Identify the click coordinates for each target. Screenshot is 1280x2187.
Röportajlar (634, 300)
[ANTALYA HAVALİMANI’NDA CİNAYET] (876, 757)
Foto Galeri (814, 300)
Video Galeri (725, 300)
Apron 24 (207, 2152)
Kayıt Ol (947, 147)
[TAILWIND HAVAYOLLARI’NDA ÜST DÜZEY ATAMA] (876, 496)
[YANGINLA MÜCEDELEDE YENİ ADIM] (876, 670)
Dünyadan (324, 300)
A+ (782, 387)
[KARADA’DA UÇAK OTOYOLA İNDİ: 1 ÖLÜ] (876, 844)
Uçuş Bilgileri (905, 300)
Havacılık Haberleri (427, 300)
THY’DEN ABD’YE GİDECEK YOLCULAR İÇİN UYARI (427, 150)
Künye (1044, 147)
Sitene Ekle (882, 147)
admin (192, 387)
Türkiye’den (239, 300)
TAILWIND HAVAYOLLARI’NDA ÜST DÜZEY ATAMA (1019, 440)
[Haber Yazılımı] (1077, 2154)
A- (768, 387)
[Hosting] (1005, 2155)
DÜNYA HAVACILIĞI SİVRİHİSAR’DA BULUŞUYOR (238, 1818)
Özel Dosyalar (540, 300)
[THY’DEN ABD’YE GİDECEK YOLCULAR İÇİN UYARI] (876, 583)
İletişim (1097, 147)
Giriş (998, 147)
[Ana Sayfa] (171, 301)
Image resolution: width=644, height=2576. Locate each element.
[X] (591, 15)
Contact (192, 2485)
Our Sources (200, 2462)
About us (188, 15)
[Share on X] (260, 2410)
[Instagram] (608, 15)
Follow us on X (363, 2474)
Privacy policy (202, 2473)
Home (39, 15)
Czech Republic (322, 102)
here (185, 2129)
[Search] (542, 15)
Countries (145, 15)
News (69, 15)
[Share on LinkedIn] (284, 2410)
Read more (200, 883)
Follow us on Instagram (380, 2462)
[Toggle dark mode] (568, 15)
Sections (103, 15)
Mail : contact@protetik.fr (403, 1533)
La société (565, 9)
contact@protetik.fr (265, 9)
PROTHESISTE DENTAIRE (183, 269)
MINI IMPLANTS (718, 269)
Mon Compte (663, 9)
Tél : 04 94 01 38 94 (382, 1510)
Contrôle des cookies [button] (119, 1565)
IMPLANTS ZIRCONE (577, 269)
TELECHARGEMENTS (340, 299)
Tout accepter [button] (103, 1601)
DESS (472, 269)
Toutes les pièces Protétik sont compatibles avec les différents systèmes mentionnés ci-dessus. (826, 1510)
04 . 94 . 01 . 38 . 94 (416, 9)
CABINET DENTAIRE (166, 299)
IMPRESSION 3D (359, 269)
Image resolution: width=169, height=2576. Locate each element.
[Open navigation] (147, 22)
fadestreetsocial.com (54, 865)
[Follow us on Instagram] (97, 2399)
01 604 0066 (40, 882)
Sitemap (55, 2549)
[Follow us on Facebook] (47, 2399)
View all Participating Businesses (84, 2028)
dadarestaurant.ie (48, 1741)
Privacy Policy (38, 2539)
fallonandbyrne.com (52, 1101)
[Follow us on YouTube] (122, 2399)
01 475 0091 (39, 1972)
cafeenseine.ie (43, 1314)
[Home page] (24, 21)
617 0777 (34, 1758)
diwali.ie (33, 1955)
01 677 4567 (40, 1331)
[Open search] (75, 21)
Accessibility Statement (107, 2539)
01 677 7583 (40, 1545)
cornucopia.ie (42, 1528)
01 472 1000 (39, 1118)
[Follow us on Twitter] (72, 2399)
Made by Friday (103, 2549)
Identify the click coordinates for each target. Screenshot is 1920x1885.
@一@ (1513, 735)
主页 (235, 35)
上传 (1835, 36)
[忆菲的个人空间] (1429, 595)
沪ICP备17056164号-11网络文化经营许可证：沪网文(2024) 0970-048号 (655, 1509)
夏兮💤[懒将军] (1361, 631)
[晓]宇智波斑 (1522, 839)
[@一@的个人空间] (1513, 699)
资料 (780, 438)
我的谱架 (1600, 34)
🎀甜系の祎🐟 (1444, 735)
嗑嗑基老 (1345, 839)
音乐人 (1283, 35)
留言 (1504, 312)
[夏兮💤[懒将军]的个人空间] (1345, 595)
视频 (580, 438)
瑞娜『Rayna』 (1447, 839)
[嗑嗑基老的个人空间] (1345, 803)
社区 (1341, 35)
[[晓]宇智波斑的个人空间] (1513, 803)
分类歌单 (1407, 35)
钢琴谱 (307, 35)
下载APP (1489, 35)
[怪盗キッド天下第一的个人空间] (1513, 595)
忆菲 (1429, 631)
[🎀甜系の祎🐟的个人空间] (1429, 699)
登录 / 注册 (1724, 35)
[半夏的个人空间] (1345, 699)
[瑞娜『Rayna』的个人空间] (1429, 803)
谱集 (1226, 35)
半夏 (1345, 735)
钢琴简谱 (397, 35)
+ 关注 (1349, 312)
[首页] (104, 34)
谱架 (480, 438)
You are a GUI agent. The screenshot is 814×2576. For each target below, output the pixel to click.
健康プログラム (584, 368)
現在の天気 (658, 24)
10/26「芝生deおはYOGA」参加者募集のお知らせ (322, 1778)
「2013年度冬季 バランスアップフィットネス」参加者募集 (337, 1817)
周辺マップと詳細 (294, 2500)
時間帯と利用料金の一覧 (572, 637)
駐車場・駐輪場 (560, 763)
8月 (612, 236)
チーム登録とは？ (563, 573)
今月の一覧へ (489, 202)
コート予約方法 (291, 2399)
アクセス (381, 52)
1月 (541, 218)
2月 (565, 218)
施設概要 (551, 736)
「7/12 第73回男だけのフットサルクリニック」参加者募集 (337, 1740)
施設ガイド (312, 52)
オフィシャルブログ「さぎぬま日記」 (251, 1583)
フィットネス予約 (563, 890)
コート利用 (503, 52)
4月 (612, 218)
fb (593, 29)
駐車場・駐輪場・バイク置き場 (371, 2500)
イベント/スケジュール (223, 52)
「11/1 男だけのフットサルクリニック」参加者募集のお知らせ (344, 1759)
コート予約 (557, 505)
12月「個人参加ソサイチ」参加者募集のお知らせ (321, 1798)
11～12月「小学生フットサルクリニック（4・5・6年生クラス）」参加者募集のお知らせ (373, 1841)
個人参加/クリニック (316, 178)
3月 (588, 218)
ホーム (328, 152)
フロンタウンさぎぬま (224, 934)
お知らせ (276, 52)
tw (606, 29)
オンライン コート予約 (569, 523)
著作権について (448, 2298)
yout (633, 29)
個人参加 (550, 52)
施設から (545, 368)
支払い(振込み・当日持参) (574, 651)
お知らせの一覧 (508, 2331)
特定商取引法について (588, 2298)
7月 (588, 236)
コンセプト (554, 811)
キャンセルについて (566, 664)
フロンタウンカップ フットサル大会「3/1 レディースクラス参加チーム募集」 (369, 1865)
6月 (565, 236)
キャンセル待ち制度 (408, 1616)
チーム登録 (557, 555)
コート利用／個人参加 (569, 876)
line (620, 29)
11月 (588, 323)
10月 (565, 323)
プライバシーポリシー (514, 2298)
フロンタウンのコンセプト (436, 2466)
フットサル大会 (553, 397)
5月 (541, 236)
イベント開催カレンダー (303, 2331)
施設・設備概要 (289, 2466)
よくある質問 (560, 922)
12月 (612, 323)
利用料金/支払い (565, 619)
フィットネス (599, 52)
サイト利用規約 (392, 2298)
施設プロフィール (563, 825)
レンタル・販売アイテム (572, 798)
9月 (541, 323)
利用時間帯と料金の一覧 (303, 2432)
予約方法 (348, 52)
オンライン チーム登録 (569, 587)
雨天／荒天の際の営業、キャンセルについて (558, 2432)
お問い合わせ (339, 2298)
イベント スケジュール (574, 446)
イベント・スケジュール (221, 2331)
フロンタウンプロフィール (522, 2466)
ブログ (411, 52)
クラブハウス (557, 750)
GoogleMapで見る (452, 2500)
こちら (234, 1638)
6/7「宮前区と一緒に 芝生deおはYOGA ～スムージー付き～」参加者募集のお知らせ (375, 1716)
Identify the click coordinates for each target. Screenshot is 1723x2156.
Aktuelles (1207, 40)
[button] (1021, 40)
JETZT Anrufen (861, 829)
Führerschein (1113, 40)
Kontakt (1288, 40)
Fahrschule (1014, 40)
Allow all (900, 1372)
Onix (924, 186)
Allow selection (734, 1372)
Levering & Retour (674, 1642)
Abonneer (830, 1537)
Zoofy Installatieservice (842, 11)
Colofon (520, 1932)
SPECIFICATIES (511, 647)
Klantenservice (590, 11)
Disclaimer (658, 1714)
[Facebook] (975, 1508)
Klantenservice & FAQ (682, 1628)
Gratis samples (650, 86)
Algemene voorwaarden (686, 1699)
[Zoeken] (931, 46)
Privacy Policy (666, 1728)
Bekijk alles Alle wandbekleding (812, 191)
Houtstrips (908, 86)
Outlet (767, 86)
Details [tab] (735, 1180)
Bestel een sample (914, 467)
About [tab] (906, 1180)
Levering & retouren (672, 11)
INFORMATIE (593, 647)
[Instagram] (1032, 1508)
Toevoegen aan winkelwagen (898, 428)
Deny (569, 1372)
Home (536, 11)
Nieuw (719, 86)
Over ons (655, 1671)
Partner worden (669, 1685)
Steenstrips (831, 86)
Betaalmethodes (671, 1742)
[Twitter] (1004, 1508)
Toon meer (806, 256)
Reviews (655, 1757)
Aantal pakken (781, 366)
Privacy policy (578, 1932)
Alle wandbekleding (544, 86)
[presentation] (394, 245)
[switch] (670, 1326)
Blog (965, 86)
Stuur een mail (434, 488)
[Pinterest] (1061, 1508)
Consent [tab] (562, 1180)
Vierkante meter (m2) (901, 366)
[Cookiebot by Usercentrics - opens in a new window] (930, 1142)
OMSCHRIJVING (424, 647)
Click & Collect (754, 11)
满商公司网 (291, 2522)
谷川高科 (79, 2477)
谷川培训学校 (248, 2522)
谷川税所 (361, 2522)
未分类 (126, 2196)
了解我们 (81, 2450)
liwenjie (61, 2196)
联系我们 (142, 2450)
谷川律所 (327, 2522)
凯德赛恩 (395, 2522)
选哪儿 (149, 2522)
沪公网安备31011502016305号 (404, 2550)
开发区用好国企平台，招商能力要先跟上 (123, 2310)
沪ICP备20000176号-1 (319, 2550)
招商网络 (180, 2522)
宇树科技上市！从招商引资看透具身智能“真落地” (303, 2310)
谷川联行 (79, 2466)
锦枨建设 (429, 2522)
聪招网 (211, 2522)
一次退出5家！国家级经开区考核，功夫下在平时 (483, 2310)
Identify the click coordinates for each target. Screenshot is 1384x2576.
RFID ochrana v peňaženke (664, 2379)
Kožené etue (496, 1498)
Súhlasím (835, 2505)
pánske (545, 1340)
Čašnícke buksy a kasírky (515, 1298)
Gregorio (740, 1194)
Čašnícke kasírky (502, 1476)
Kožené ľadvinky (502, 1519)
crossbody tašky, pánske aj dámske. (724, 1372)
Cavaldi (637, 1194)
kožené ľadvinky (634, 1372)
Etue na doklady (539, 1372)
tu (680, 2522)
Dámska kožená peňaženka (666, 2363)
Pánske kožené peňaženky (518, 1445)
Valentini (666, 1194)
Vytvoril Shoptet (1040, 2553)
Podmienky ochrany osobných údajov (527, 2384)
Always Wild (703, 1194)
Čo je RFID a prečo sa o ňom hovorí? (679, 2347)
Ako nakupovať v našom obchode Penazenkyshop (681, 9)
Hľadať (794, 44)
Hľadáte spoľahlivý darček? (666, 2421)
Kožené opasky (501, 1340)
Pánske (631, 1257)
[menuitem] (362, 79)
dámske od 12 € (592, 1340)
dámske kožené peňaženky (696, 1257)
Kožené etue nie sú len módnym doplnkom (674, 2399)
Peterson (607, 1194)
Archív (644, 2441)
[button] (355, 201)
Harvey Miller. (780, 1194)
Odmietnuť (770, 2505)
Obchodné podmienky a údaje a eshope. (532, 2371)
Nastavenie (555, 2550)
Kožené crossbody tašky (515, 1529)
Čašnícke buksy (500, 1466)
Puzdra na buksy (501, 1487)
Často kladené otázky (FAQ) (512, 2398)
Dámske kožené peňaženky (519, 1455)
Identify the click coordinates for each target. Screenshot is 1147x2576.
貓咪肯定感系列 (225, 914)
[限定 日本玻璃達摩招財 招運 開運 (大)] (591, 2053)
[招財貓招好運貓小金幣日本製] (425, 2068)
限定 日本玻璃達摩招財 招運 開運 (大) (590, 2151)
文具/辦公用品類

──────

In the data, how many lines hold the word "スケジュール"? State that number alone.

3